> REQUIRED WORK: For every line in the data below that contains "Task", copy the line.

(Items listed in a dataset)
┌──
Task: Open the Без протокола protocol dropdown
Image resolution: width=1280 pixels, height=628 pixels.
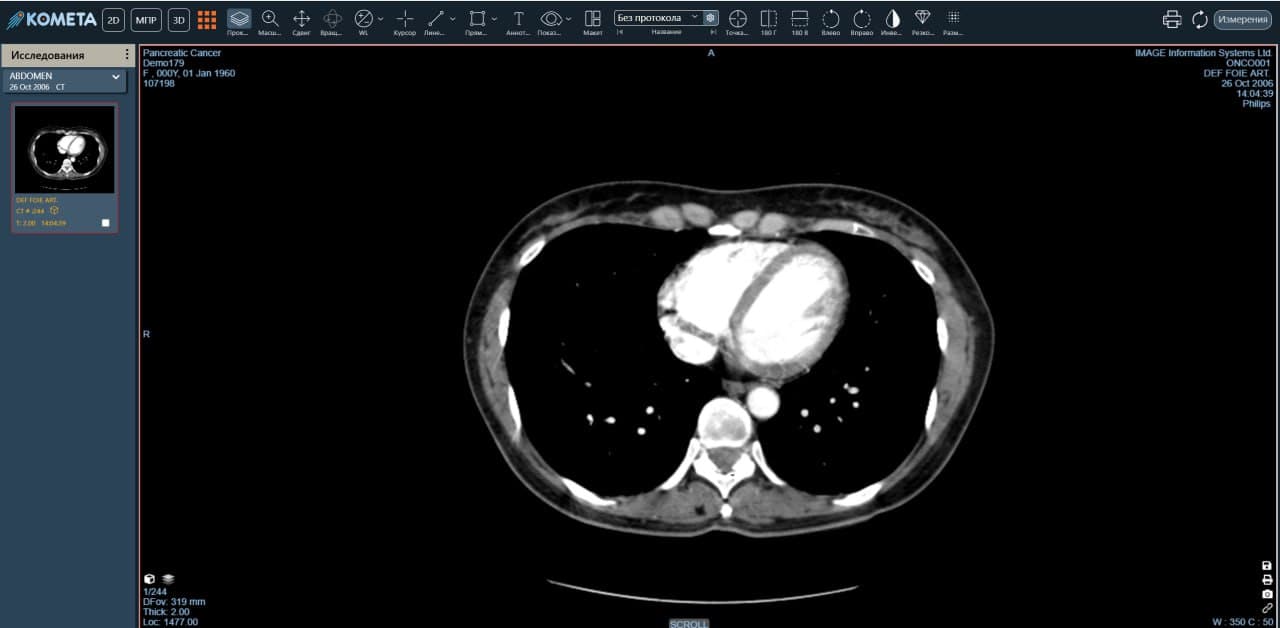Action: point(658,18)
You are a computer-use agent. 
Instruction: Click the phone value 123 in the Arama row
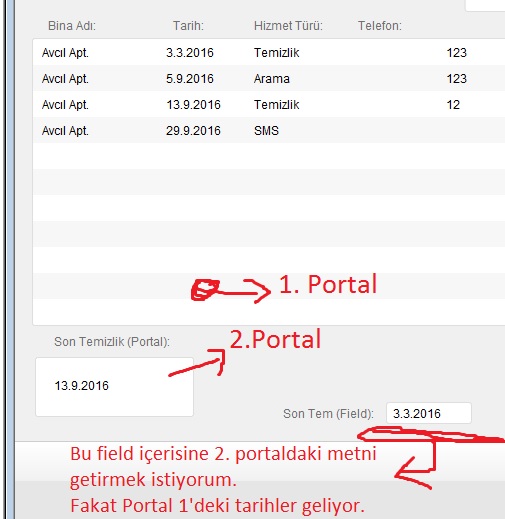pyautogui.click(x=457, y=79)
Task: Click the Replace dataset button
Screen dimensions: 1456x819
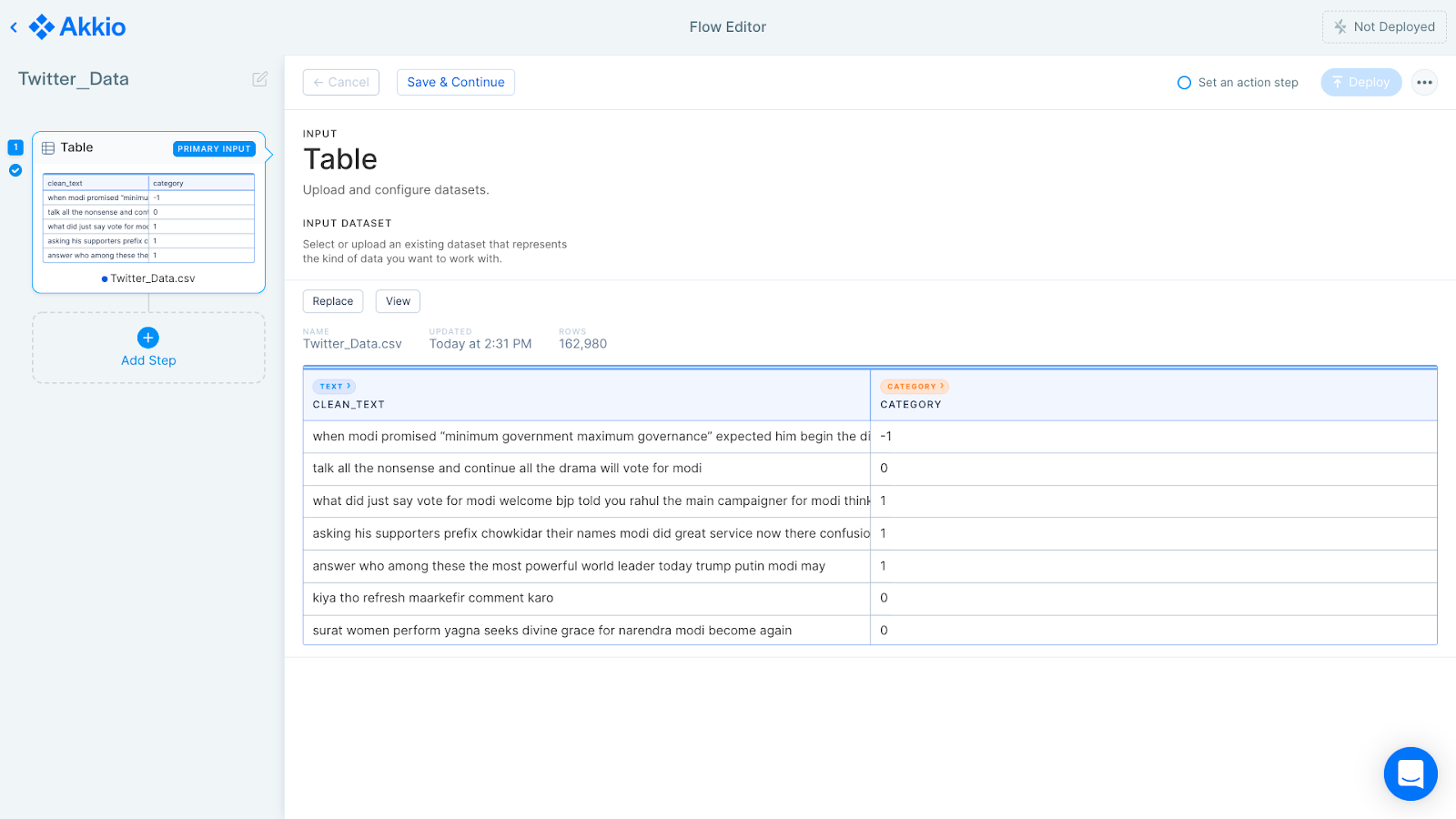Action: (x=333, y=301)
└──
┌──
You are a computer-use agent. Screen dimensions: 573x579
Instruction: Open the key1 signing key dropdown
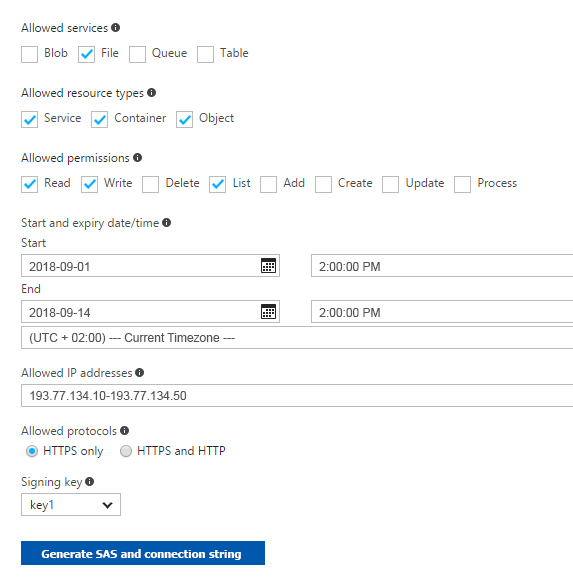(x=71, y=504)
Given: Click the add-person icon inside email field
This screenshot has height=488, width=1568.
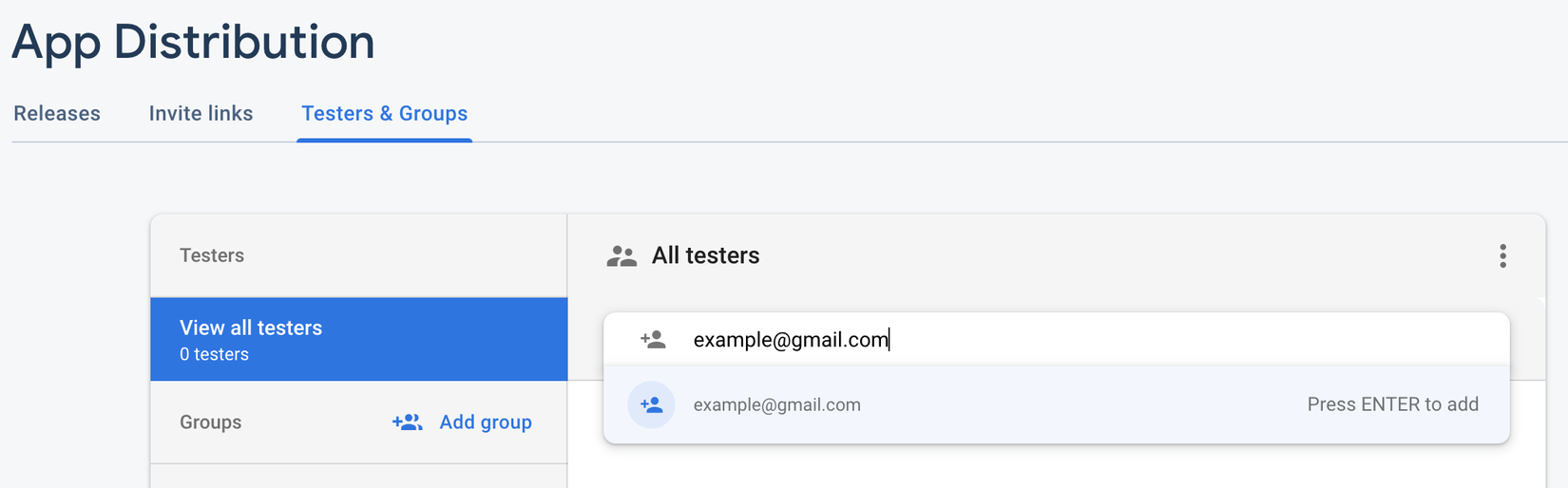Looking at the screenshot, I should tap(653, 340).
└──
> YOUR RESPONSE:
Task: Open the Без протокола protocol dropdown
Task: Click the Replace dataset button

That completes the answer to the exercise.